Hacker News new | ask | show | jobs
by bjourne 3037 days ago
It never gets as fast as stack allocating variables. Consider a loop:

while(1) { Integer n = new Integer(....) vs int n = ... }

A C compiler would allocate the n variable on the stack, making the "allocation" completely free. But in a GC:ed language, the n variable would be bump allocated once every loop. That wouldn't in itself be so costly, but every so often, a GC cycle would be needed as the garbage accumulates. Furthermore, in C the address of the n variable stays in place while in a GC:ed language it moves a bit for each loop.

That is why escape analysis is a fruitful optimization. It takes heap allocated objects and attempts to stack allocate them, similar to how a C compiler would do it.

2 comments

To be fair, I said "approximately" The cost of a nursery GC in SBCL is O(n+m) where n is the number of live objects in the nursery and m is the number of GC roots. If this code is all you are running then n will be 1, so it's just scanning the roots, which only happens when you have allocated enough integers to fill the nursery, so gets amortized across thousands of loop iterations.
> But in a GC:ed language, the n variable would be bump allocated once every loop.

Citation needed. I don't know of any GCed language that heap-allocates local variables in this way (well, maybe SML/NJ does, but I doubt it). Certainly not Java or any Common Lisp I've ever used.

But I agree with your larger point: heap allocation is never quite as fast as stack allocation, once you factor in the additional GC load. I don't actually know how close it gets with modern collectors; would love to see some numbers.

C# does and Java did before the escape analysis optimization became default. You can find numbers in this old article from 1999: https://www.cc.gatech.edu/~harrold/6340/cs6340_fall2009/Read...

"and the overall execution time reduction ranges from 2% to 23% (with a median of 7%) on a 333 MHz PowerPC workstation with 128 MB memory."
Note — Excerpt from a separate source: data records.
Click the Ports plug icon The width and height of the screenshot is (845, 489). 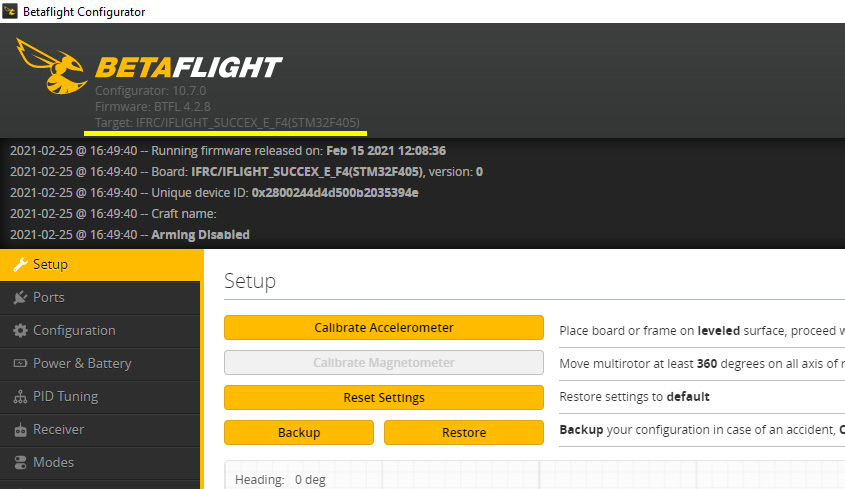20,298
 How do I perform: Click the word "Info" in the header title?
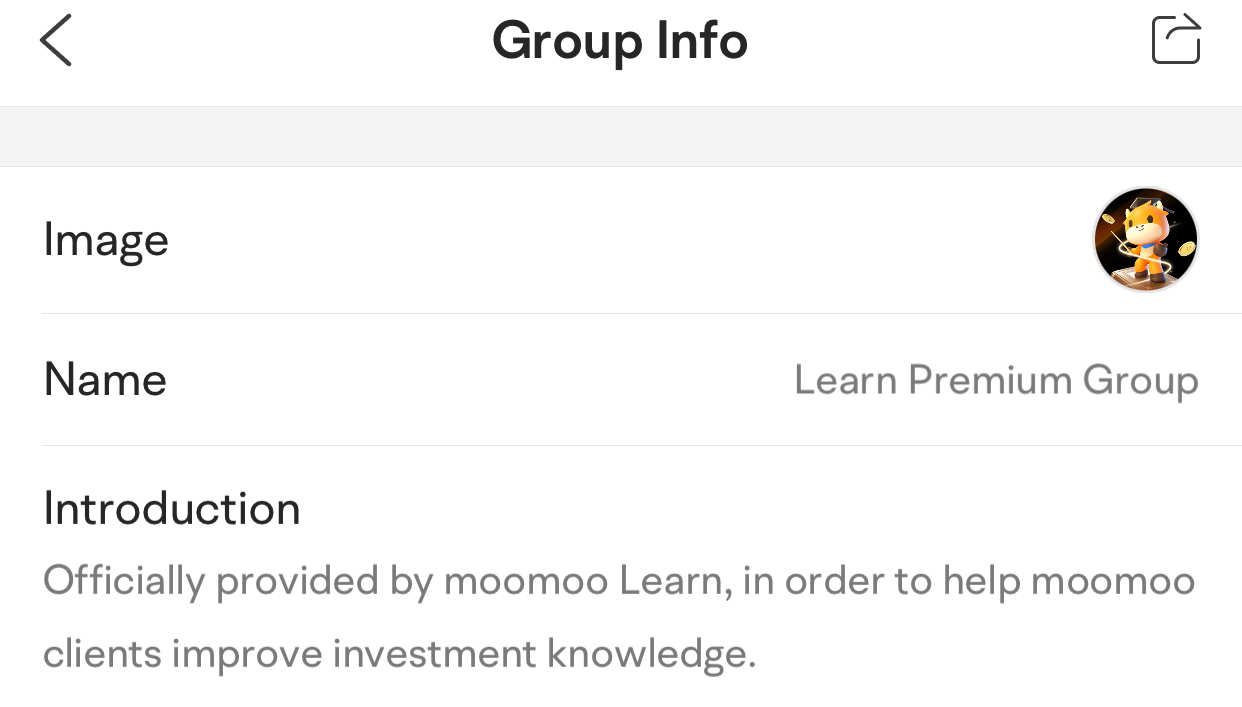point(702,42)
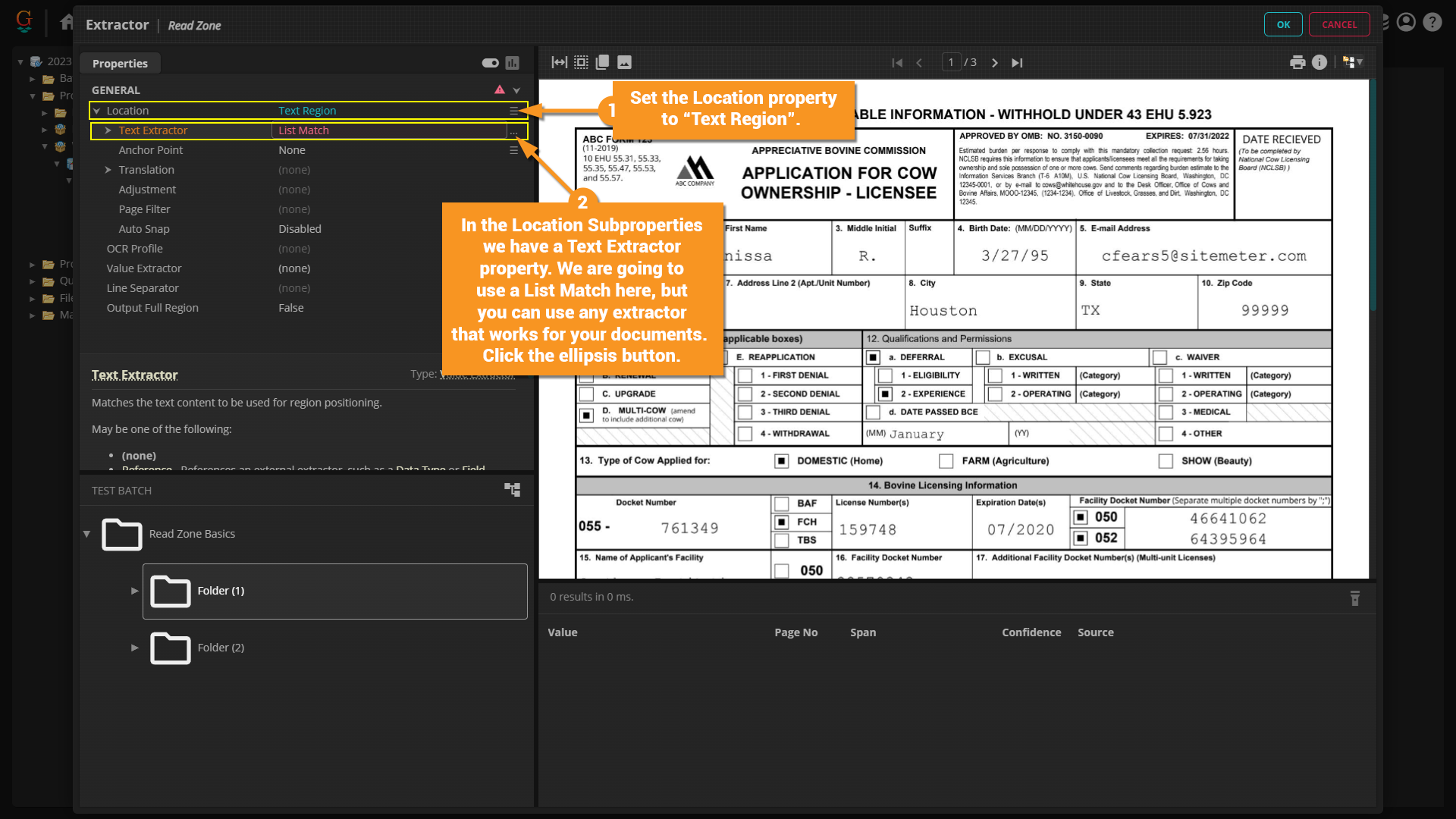Open the Location property dropdown menu

coord(514,111)
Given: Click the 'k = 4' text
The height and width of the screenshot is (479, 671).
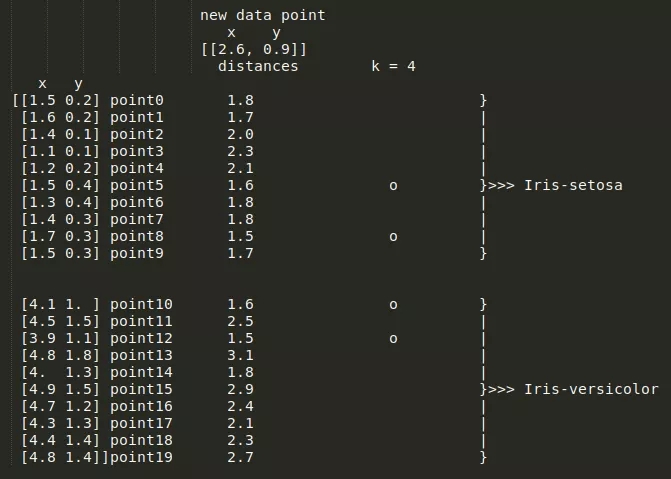Looking at the screenshot, I should (x=392, y=66).
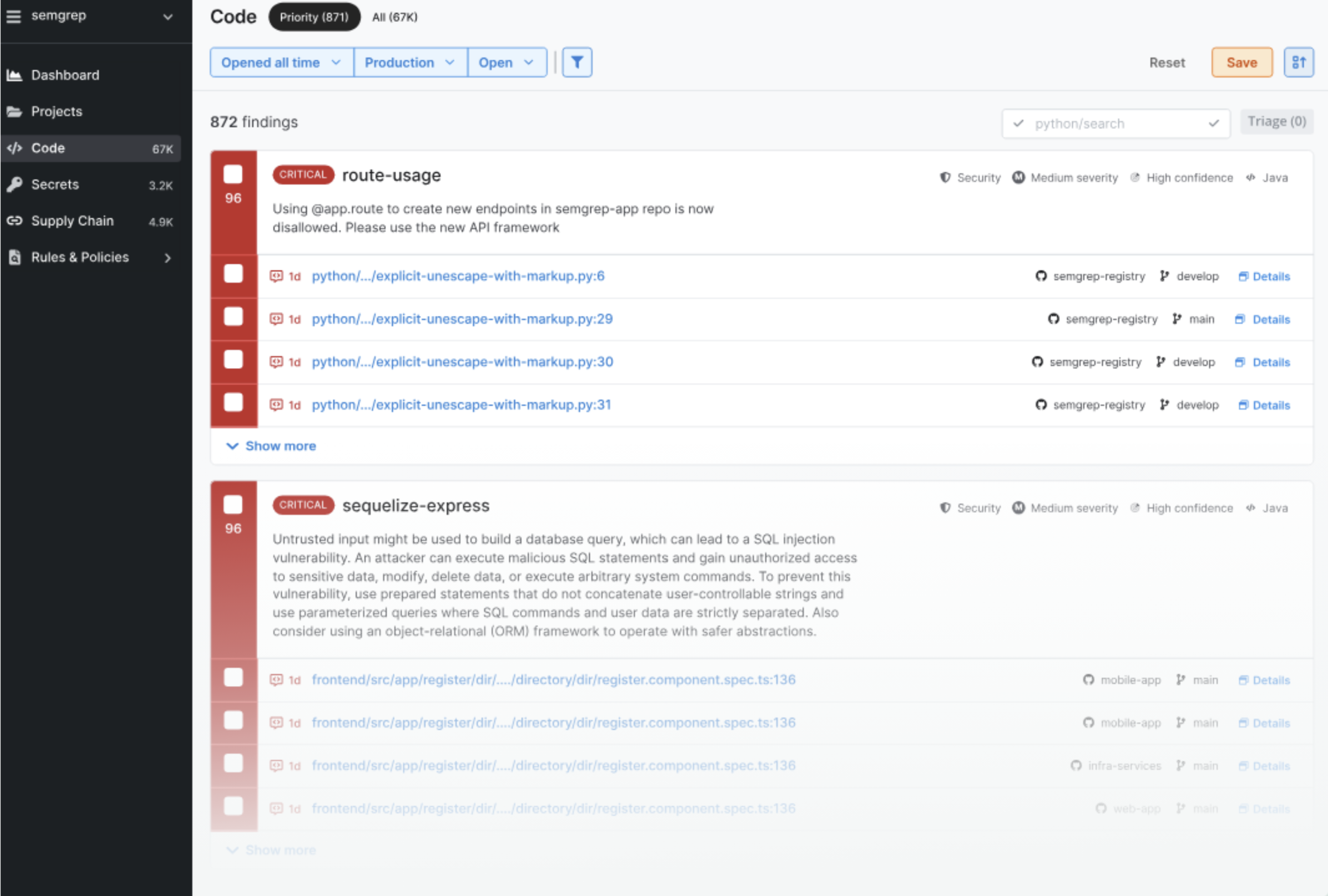Open the 'Opened all time' dropdown

(281, 62)
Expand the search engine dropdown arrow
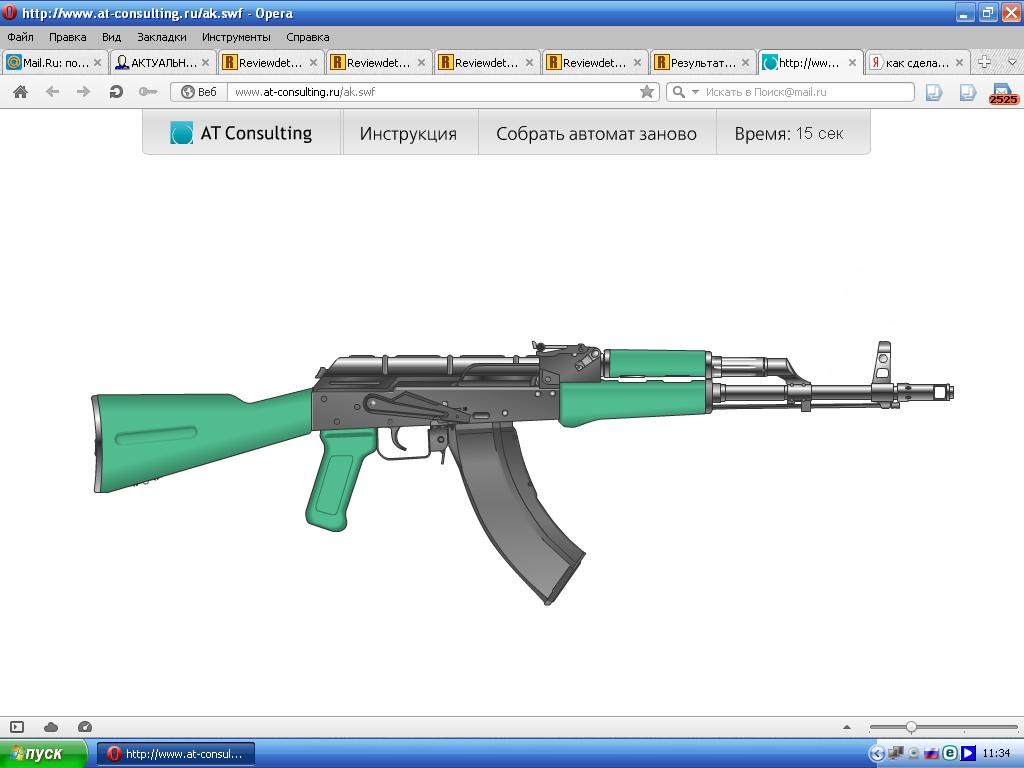This screenshot has width=1024, height=768. (x=695, y=92)
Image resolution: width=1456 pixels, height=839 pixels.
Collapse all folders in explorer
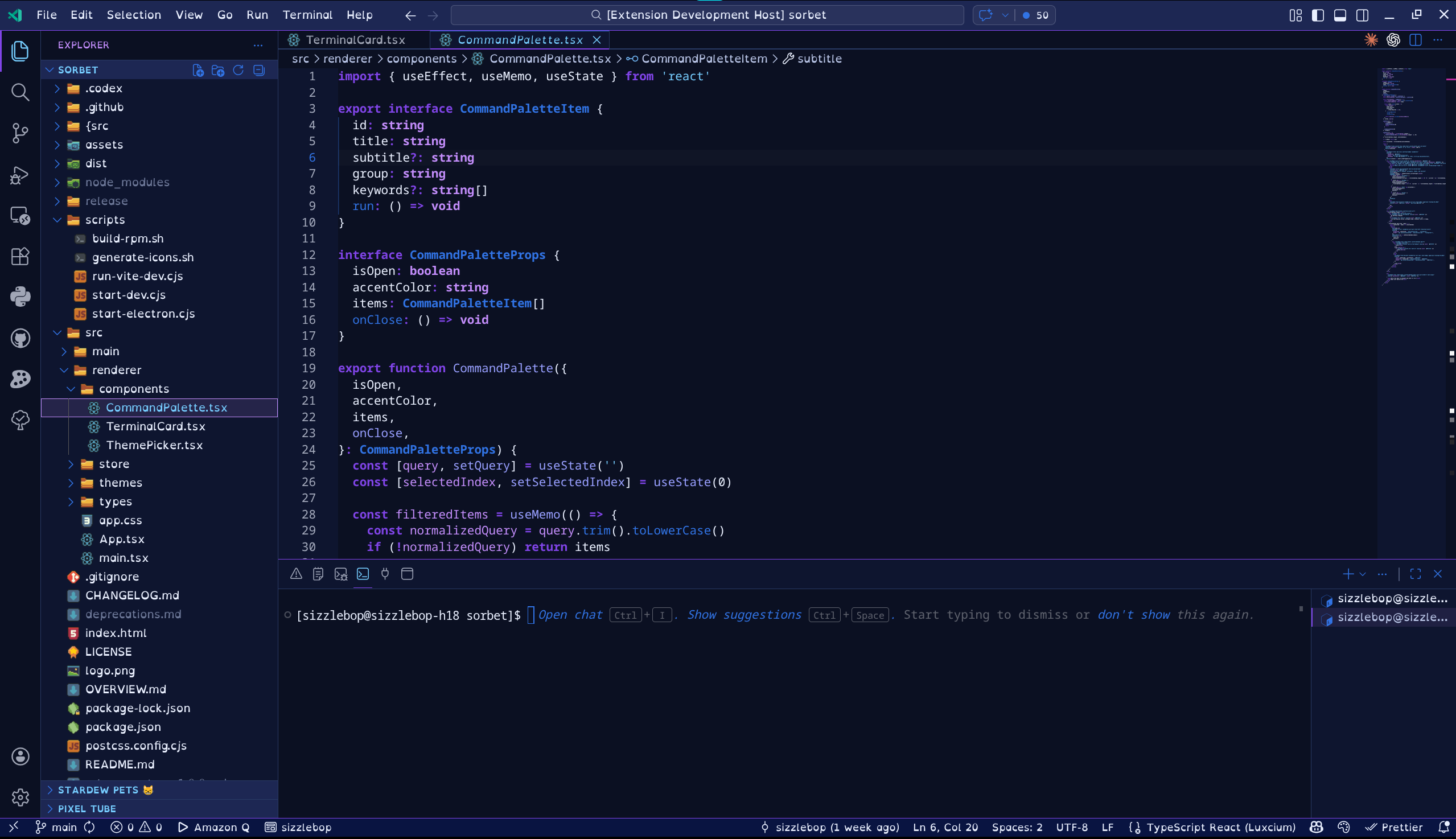(x=260, y=71)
The benchmark is 20 years old so it is kind of out of date. I don't know of any modern benchmarks. I suspect that the difference would be much bigger nowadays because programmers don't avoid allocating small local objects as much.

Oh, now I understand what you're saying. I got thrown off when you said "the address of the variable n [...] moves a bit for each loop". This isn't quite right; it's not the address of the variable n itself that changes, it's the address of the allocated object that it points to.